Leo made a show of grooming his left paw, completely unimpressed. Archie really was terrible at this. This patch of glade near the faerie’s forest was always a great place for rabbits, but the boy’s shooting would only serve to frighten them away. What were his parents thinking, calling him Archer? Or even Archibald?

But then again, they were humans. Peasants. Maybe his name really was just Archie.

Archie rubbed at his crow’s nest of sandy blond hair and frowned down at the bow. Since Leo had appeared in the loft that morning, the boy had been biddable and hopeful enough. All Leo had to do was point his tail at the old bow to get his new pet human moving his bare feet in the proper direction, but Archie’s enthusiasm for the sport seemed to have rubbed off from him as surely as the skin had been rubbed off his forearm when the bowstring went wide. “Are you sure this is the best way for me to earn my fortune?”

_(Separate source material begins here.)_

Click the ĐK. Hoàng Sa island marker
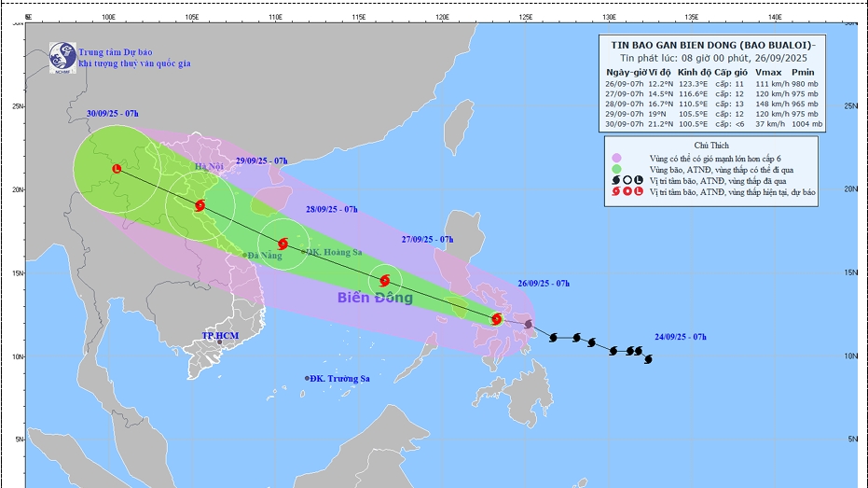pos(304,252)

Well, they would have to do something to impress the king—he was the key to getting what both the cat and the miller boy wanted most. Leo wanted to get inside the king’s castle, and the boy had his lowborn eyes on the princess. Princesses didn’t just decide on their own who they were going to marry. They married whoever their royal fathers deemed worthy.

It was a truth so obvious even a miller’s son should know it.

Absent of a title, the bow seemed like it would be the boy’s best chance of getting his sovereign’s attention. Archie might currently be a shoeless, scruffy, and frequently smelly son of a miller, but the king loved his huntsmen. Somehow, Leo knew that in his bones.

“And you couldn’t—I don’t know—enchant the bow? Help me out a bit?”

Yes. Archie still seemed to think Leo was some sort of faerie. Pointing his tail and moving around grain to form a few letters could only communicate so much. But at least in this case, Archie was asking for something a cat was well-equipped to provide for him.

Leo let out a disdainful yowl and went out to the brush, letting the useless miller boy sit in his own failure. A few moments later, the cat returned, dragging a snowshoe hare in his mouth.

And then another.

“Oh,” said Archie with a bit of bemusement. “You got them. Good job.” He reached down to pet Leo, but the cat stepped sideways, glaring to warn the boy off.

Leo might have accepted Archie as his human pet, but there were still rules. Accepting affection from a comely maiden, a doting matron, or even the occasional child (as long as their hands weren’t too sticky) was tolerable, but not from another male with hair on his face.

The thought seemed so natural that it should go without question.

“Sorry.” Rubbing at the old scratch on his hand, Archie backed away. He looked at the bow. “Now what should we do?”

Leo sighed. It seemed he would have to do everything himself. Maybe even find his own rucksack and fancy pair of knee-high boots so he could personally deliver their catch to the king.